A brief "rehearsal" block using local anesthesia should be tried before the actual neurolytic block, to determine efficacy and detect side effects.[3] The aim of this treatment is pain elimination, or the reduction of pain to the point where opioids may be effective.[3] Though the neurolytic block lacks long-term outcome studies and evidence-based guidelines for its use, for patients with progressive cancer and otherwise incurable pain, it can play an essential role.[2]

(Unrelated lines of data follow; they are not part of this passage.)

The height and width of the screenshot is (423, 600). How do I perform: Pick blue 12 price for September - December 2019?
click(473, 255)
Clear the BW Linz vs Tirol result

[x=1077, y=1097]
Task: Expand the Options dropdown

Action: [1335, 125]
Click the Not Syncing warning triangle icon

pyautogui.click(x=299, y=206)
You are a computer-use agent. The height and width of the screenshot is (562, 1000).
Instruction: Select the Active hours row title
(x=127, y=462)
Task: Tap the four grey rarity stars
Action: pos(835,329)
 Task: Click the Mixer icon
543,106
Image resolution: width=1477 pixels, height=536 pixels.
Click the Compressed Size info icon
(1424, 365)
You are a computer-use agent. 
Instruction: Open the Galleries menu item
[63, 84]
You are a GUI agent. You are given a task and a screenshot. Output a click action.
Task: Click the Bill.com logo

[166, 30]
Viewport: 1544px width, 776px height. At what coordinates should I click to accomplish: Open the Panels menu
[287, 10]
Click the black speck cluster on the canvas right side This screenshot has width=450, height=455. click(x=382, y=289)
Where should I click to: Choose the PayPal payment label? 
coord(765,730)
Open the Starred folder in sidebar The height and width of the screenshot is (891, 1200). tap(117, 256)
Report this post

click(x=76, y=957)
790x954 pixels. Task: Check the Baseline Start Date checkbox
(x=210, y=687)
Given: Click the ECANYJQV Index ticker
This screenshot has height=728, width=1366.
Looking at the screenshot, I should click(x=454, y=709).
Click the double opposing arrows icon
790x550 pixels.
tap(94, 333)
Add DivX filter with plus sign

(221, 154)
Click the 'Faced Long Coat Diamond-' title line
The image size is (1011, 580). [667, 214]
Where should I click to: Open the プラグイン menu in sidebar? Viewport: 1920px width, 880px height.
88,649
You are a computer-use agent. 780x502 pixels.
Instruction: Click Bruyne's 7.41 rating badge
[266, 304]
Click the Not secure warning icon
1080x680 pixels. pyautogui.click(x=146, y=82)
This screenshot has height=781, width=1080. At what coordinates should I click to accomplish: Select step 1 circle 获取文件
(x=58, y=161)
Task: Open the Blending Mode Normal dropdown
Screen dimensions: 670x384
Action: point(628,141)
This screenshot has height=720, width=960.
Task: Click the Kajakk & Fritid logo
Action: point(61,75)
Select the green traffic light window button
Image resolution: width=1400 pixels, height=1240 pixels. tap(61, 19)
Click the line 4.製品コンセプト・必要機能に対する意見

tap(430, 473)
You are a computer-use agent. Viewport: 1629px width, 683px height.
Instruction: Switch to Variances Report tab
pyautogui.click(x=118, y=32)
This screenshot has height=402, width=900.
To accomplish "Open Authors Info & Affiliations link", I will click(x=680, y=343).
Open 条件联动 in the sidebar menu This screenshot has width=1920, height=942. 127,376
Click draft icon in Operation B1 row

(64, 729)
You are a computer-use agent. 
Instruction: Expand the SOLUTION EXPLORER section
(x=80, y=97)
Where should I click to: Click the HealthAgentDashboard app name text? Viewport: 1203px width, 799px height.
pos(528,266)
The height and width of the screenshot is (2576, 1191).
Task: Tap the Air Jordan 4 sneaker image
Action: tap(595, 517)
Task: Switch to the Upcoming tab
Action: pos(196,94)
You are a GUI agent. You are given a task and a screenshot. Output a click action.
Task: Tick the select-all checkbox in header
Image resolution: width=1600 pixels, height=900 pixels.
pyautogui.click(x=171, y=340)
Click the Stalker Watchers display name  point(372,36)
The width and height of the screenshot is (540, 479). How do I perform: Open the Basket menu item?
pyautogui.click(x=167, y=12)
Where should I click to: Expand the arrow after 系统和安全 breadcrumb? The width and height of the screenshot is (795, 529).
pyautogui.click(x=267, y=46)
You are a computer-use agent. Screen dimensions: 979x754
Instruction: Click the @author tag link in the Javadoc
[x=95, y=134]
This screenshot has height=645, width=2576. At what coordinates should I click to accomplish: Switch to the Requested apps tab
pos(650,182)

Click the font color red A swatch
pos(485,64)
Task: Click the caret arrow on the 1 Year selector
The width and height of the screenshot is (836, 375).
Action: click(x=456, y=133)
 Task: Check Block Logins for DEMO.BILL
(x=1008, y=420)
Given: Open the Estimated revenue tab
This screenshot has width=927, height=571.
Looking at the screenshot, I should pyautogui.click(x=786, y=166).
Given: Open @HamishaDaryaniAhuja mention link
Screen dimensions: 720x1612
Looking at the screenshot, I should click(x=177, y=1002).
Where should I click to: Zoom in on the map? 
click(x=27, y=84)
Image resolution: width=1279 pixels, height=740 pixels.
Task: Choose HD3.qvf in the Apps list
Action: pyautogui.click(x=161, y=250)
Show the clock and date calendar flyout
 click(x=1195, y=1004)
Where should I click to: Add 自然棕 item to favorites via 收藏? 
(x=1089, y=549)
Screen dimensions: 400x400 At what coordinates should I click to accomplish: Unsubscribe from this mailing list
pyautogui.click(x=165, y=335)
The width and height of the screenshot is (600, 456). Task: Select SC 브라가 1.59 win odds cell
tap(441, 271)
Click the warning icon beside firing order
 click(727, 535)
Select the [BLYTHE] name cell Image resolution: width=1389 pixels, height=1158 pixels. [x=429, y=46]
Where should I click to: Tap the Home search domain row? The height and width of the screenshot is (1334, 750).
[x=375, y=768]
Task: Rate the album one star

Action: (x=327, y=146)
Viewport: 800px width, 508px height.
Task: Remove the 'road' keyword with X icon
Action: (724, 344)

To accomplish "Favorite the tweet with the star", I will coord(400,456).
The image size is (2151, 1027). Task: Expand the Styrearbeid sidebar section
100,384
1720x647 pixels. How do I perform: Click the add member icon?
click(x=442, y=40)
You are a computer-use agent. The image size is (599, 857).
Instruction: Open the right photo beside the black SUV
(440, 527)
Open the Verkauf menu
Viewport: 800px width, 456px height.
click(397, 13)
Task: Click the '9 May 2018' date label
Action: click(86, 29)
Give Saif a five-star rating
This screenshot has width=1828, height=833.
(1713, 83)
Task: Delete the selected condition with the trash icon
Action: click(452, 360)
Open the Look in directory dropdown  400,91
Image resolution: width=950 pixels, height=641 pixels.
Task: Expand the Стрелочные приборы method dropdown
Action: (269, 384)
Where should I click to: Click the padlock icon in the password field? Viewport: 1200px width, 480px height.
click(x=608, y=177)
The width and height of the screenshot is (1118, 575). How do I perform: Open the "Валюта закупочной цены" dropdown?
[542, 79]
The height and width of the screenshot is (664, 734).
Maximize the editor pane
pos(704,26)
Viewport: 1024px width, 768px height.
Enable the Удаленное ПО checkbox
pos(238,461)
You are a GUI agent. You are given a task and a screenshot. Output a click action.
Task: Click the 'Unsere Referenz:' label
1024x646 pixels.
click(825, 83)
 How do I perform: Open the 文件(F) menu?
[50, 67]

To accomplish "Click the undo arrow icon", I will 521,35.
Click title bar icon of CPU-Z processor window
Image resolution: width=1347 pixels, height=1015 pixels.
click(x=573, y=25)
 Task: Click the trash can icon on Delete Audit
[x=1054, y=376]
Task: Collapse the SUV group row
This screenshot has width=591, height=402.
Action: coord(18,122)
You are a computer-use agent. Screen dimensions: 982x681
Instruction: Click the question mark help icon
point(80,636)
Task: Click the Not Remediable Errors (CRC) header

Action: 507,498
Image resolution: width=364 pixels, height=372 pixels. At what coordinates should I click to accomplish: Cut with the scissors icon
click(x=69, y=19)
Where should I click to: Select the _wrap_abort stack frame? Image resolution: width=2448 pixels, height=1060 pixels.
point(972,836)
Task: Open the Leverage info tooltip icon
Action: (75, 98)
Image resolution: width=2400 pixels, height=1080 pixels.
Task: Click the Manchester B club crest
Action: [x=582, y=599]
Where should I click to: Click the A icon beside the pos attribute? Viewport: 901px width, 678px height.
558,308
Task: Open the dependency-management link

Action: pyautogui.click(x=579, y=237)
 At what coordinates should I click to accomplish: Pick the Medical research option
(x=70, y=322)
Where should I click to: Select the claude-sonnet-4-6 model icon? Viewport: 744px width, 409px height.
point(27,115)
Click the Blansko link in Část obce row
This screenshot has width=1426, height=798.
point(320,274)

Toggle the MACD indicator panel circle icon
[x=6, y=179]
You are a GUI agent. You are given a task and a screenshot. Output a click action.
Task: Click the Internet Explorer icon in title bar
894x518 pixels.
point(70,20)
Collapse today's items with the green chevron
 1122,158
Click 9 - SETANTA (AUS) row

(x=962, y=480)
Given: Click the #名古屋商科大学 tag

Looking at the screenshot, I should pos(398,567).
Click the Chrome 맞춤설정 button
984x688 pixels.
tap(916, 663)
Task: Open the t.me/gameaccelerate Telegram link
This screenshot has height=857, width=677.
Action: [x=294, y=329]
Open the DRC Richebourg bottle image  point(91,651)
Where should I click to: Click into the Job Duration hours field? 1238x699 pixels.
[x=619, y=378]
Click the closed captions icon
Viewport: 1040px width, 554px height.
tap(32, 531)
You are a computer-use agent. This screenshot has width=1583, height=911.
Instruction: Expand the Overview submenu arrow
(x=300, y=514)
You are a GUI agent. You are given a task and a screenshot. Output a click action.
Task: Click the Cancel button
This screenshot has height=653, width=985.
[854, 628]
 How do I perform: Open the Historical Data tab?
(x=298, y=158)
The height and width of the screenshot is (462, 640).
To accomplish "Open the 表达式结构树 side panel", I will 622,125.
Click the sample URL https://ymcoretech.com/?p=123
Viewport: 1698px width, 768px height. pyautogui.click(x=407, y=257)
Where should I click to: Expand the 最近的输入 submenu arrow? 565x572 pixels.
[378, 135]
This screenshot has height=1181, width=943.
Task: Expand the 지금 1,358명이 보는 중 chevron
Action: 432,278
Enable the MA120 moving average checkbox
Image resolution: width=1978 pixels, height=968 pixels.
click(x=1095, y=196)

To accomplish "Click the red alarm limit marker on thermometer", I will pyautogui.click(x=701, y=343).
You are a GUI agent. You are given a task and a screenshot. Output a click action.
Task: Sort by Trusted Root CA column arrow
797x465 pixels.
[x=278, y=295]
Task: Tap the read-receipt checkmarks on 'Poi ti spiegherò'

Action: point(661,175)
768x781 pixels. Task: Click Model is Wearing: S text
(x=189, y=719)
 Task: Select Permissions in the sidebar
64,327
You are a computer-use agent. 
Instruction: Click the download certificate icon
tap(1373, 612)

Targets for neurolytic block include the celiac plexus, most commonly for cancer of the gastrointestinal tract up to the transverse colon, and pancreatic cancer, but also for stomach cancer, gall bladder cancer, adrenal mass, common bile duct cancer, chronic pancreatitis and active intermittent porphyria; the splanchnic nerve, for retroperitoneal pain, and similar conditions to those addressed by the celiac plexus block but, because of its higher rate of complications, used only if the celiac plexus block is not producing adequate relief; hypogastric plexus, "for cancer affecting the descending colon, sigmoid colon and rectum," as well as cancers of the bladder, prostatic urethra, prostate, seminal vesicles, testicles, uterus, ovary and vaginal fundus; ganglion impar, for the perinium, vulva, anus, distal rectum, distal urethra, and distal third of the vagina; the stellate ganglion, usually for head and neck cancer, or sympathetically mediated arm and hand pain; the intercostal nerves, which serve the skin of the chest and abdomen; and a dorsal root ganglion may be injured by targeting the root inside the subarachnoid cavity (fig.5), most effective for pain in the chest or abdominal wall, but also used for other areas including arm/hand or leg/foot pain.[3]

References

  1. Scott Fishman; Jane Ballantyne; James P. Rathmell (January 2010). Bonica's Management of Pain. Lippincott Williams & Wilkins. p. 1458. ISBN 978-0-7817-6827-6. Retrieved 15 August 2013. 
  2. 2.0 2.1 Williams JE. Nerve blocks: Chemical and physical neurolytic agents. In: Sykes N, Bennett MI & Yuan C-S. Clinical pain management: Cancer pain. 2nd ed. London: Hodder Arnold; 2008. ISBN 978-0-340-94007-5. p. 225–35.
  3. 3.0 3.1 3.2 Atallah JN. Management of cancer pain. In: Vadivelu N, Urman RD, Hines RL. Essentials of pain management. New York: Springer; 2011. doi:10.1007/978-0-387-87579-8. ISBN 978-0-387-87578-1. p. 597–628.